See also Part 34 of 22 NYCRR which is entitled, "Guidelines for New York State Court Facilities." Section 34.2 of Part 34 is intended to give effect to Judiciary Law §39-b
. Paragraph 3 of §34.2(b) defines "minor repairs" to mean "such repairs as are required to replace a part, to put together what is torn or broken, or to restore a surface or finish." The definition may well be narrowed later on in the paragraph, although such is ambiguous and as indicated, the law and its accompanying rules did not take effect until after Mr. Carrington's unfortunate jury experience. But the point here is that the issue had to be developed at trial and was not.
Claimant did request at the close of his evidence that the Court take judicial notice that the State is responsible for such a courtroom, the deliberating room and its contents. In light of the above discussion and with no information on the subject offered into evidence,
such notice will not be taken. The adduced evidence surrounding Carrington's claim is so scant, that subjecting it to the res ipsa loquitur doctrine or ultimately, relying on the doctrine to infer negligence, rests upon too many assumptions. Claimant implicitly recognized this reality by contending that necessary elements in his case were judicially noticeable. Moreover, claimant's differing recollections on the two occasions that he gave sworn testimony do not help his case.

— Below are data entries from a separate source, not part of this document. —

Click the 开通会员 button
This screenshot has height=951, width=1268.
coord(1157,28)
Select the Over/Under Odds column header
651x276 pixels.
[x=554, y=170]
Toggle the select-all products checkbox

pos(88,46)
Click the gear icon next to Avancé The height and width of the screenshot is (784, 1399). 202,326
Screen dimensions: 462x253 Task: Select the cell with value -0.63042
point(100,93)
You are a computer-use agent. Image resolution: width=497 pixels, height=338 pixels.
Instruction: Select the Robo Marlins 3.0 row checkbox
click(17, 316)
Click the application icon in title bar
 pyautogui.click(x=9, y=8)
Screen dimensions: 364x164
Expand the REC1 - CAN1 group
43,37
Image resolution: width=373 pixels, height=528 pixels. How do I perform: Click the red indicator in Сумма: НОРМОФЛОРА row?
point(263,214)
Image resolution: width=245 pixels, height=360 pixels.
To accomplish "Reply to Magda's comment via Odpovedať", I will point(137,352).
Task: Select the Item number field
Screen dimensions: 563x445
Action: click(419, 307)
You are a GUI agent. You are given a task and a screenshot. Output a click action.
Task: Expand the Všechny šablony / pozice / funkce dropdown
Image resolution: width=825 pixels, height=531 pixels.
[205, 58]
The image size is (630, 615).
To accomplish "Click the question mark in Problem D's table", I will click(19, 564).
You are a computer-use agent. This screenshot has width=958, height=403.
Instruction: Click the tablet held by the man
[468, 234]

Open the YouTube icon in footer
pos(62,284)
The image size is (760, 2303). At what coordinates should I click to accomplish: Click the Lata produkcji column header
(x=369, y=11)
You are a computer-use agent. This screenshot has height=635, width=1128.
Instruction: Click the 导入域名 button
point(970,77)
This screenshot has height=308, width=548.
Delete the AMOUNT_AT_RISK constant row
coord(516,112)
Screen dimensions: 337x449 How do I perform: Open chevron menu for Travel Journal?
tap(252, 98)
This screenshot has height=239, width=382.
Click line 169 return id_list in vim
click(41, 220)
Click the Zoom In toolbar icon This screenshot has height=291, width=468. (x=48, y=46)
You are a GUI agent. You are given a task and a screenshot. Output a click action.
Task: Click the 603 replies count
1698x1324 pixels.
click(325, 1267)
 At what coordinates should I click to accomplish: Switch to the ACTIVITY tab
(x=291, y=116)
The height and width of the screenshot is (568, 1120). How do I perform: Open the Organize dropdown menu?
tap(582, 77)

res ipsa loquitur cannot be utilized, then the basic principles of negligence come into play. No information as to how the condition was created is in the record. There is no evidence that any person whose knowledge could be imputed to the State observed the condition or should have observed it. Claimant, who was sitting right there, maintained that he never noticed that the table was propped up until after the table collapsed. It is impossible to determine if there was a sufficient length of time prior to the accident to remedy the situation, inasmuch as no such period of time was offered into evidence.
In view of the foregoing, Orin Carrington has failed to prove his case by the fair preponderance of the credible evidence and his claim (no. 98101) is therefore
dismissed. Any prior motion that has not been ruled upon is hereby denied.